** start of DATA FOR PROCESSING **

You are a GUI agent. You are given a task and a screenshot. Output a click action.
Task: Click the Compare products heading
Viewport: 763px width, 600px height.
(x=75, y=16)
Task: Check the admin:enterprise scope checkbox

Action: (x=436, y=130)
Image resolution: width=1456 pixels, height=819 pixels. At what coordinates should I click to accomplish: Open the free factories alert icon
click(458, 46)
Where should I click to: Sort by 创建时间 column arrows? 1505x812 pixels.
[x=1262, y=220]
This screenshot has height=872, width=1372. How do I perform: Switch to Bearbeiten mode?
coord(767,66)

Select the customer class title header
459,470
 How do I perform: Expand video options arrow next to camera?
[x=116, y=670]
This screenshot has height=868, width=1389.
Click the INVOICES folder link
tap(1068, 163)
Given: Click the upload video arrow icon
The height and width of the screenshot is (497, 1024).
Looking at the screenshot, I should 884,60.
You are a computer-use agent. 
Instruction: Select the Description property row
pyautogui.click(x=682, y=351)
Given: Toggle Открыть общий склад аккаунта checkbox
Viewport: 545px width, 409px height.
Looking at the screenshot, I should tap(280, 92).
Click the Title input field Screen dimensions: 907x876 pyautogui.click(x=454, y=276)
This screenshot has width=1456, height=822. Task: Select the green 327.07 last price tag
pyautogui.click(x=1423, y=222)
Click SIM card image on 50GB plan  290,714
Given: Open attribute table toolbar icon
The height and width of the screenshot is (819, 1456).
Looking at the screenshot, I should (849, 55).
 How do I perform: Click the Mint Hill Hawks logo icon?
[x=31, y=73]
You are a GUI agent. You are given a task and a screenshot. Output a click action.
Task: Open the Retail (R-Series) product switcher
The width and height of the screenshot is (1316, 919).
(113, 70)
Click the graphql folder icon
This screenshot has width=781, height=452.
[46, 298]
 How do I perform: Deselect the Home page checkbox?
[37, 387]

** end of DATA FOR PROCESSING **

GOAL – Write out all of the items above again, word for word and unchanged.

ANSWER IN FULL –
You are a GUI agent. You are given a task and a screenshot. Output a click action.
Task: Click the Compare products heading
Viewport: 763px width, 600px height.
(x=75, y=16)
Task: Check the admin:enterprise scope checkbox

Action: (x=436, y=130)
Image resolution: width=1456 pixels, height=819 pixels. At what coordinates should I click to accomplish: Open the free factories alert icon
click(458, 46)
Where should I click to: Sort by 创建时间 column arrows? 1505x812 pixels.
[x=1262, y=220]
This screenshot has height=872, width=1372. How do I perform: Switch to Bearbeiten mode?
coord(767,66)

Select the customer class title header
459,470
 How do I perform: Expand video options arrow next to camera?
[x=116, y=670]
This screenshot has height=868, width=1389.
Click the INVOICES folder link
tap(1068, 163)
Given: Click the upload video arrow icon
The height and width of the screenshot is (497, 1024).
Looking at the screenshot, I should 884,60.
You are a computer-use agent. 
Instruction: Select the Description property row
pyautogui.click(x=682, y=351)
Given: Toggle Открыть общий склад аккаунта checkbox
Viewport: 545px width, 409px height.
Looking at the screenshot, I should tap(280, 92).
Click the Title input field Screen dimensions: 907x876 pyautogui.click(x=454, y=276)
This screenshot has width=1456, height=822. Task: Select the green 327.07 last price tag
pyautogui.click(x=1423, y=222)
Click SIM card image on 50GB plan  290,714
Given: Open attribute table toolbar icon
The height and width of the screenshot is (819, 1456).
Looking at the screenshot, I should (849, 55).
 How do I perform: Click the Mint Hill Hawks logo icon?
[x=31, y=73]
You are a GUI agent. You are given a task and a screenshot. Output a click action.
Task: Open the Retail (R-Series) product switcher
The width and height of the screenshot is (1316, 919).
(113, 70)
Click the graphql folder icon
This screenshot has width=781, height=452.
[46, 298]
 How do I perform: Deselect the Home page checkbox?
[37, 387]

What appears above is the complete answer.